Заметив Кэнди, застывшую на пороге, мужчины тут же прервали свои первобытные пляски и перешли на величественный, благопристойный менуэт. Дядя Джек отвесил Лютеру степенный поклон, а тот присел в очаровательном реверансе.
— Ой, не могу! Не могу! — взвыла Ливия и плюхнулась на кровать, давясь смехом.
О Боже, подумала Кэнди, они тут все точно с ума посходили!
Менуэт очень быстро наскучил мужчинам, и они вновь вернулись к своим диким пляскам — Лютер принялся ползать по комнате на коленях, а дядя Джек топал ногами, издавая пронзительные боевые кличи.
А потом дверь открылась, и в палату вошел Кранкейт.
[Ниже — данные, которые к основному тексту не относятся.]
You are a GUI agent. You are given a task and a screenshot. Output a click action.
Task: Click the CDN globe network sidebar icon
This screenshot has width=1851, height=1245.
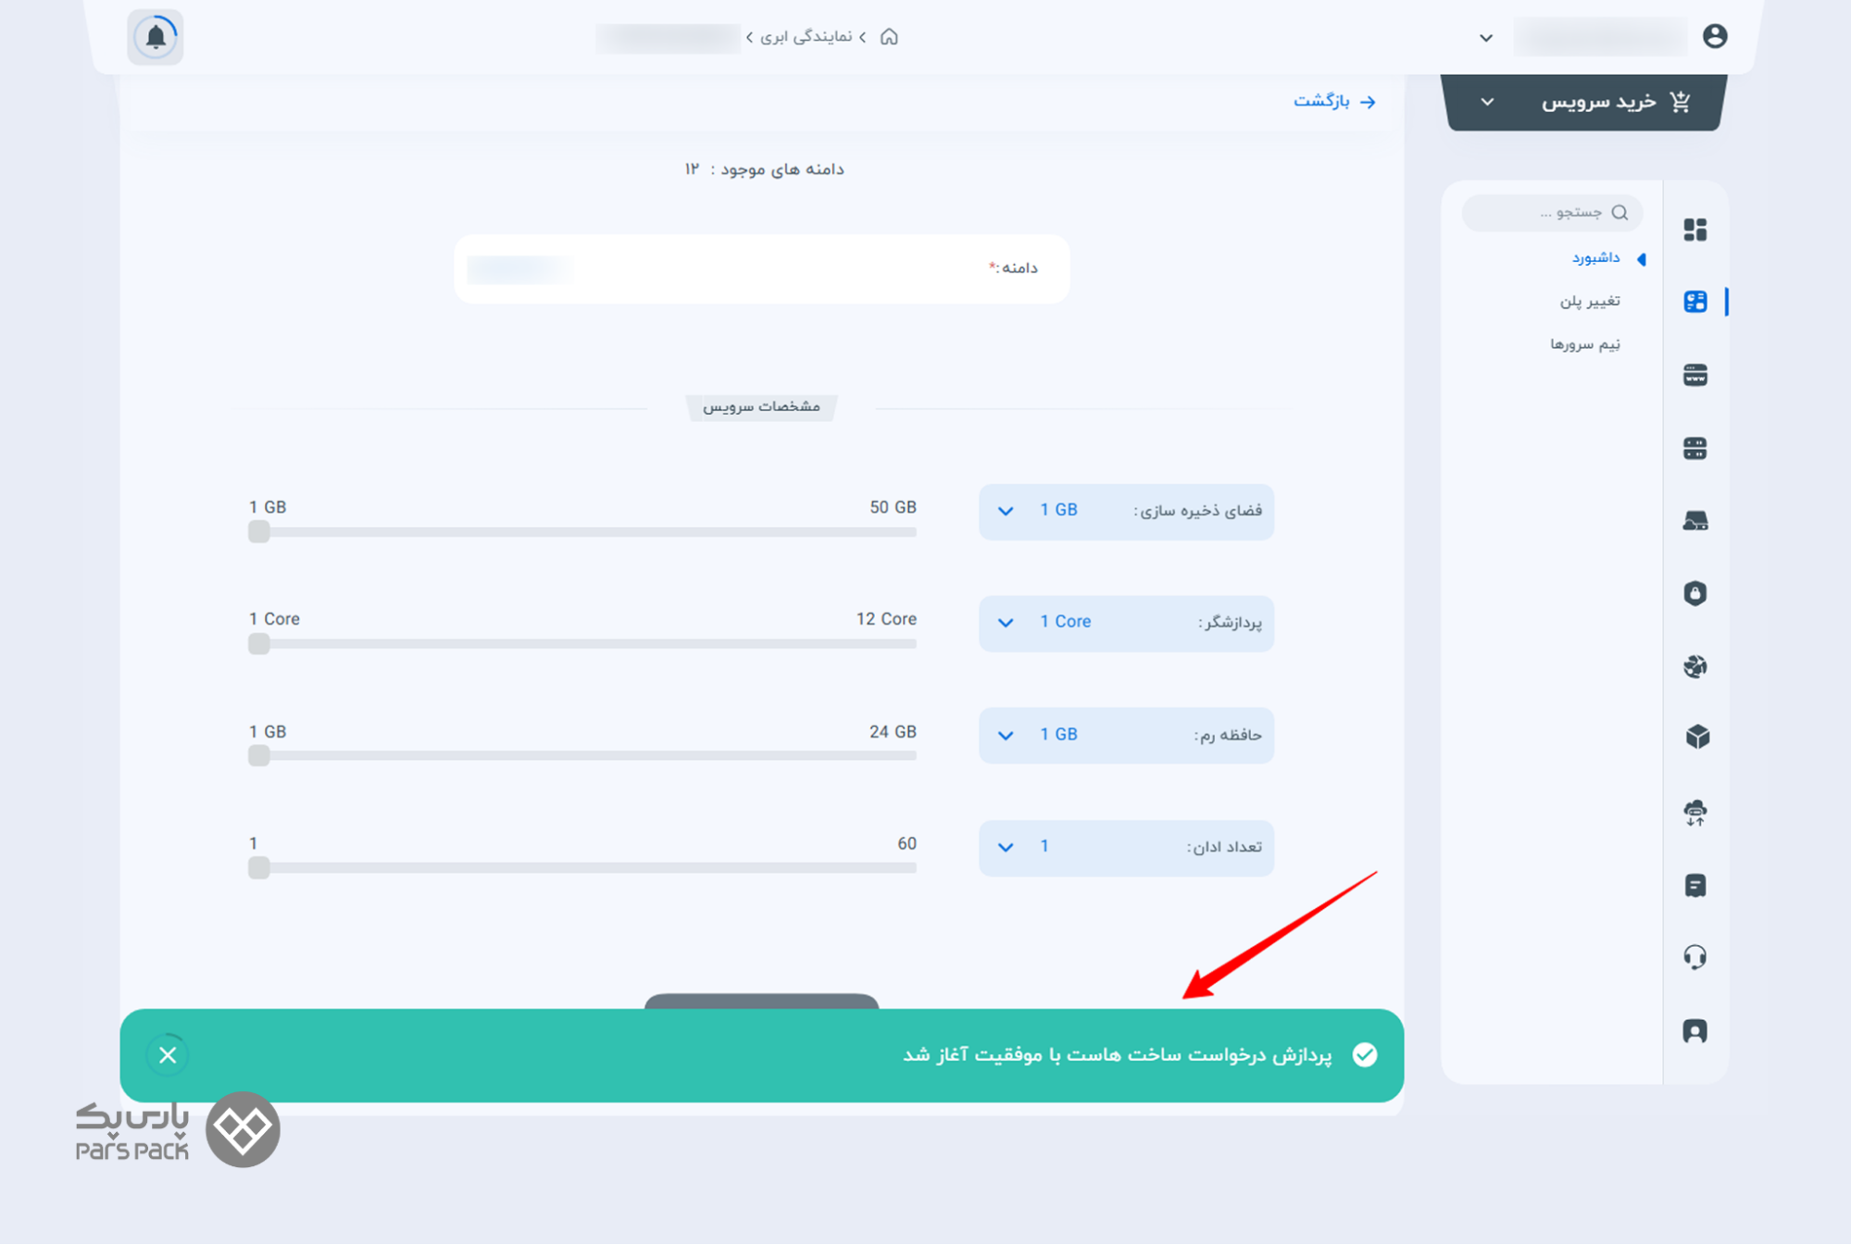point(1695,666)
Ко всеобщему изумлению, сам Кранкейт изумления не выказал — на самом деле, он даже приветливо помахал танцорам, как бы желая сказать: не обращайте на меня внимания, продолжайте — я не хочу прервать ваше веселье.
Может быть, это все ради меня, подумала Кэнди, и на глаза у нее навернулись слезы. Может быть, он понимает, что мне за них стыдно, и просто не хочет меня смущать.
Видимо, преисполнившись благодарности к великодушному и понимающему Кранкейту и желая хоть чем-то его порадовать, дядя Джек и Лютер взялись за руки, словно девочки в хоре, и принялись топать ногами, выбивая мотив «Передавайте привет Бродвею».
Молодой доктор добродушно улыбнулся, но когда Лютер махнул ему рукой, приглашая присоединиться к ним, отрицательно покачал головой.
— Беру свои слова обратно! — весело крикнула Ливия Кранкейту. — Мне сперва показалось, что вы тоже из этих… скорбно-меланхоличных… но вы, вроде, нормальный парень… Господи, по мне так нет ничего ужаснее, когда люди пытаются веселиться, а какой-то еврейчик с угрюмой рожей портит им настроение, вы согласны?
Щека у Кранкейта задергалась нервным тиком, но он быстро взял себя в руки и сказал, обращаясь к дяде Джеку:
— Меня очень радует, что вы встали с постели и так лихо пляшете. Вы только не переборщите. В первый день лучше не переутомляться… И осторожнее… чтобы бинты не слетели…
Впрочем, это последнее предупреждение несколько запоздало. Бинты уже слетели, и теперь дядя Джек размахивал ими над головой, одновременно задирая ноги в зажигательном канкане. Надо сказать, что он проявлял поразительную подвижность и изобретательность: теперь он уже изображал из себя гориллу — топал ногами, чесался подмышками и презрительно скалился на присутствующих.
— С тех пор, как Сид получил по башке, он стал таким уморительным, — заметила Ливия.
«Горилла» метнулась в угол, где тетя Ида, бледная, как смерть, так и сидела, уткнувшись в свою «Популярную механику». Она вцепилась в журнал обеими руками и продолжала упорно таращиться на страницу, демонстративно не замечая дядю Джека.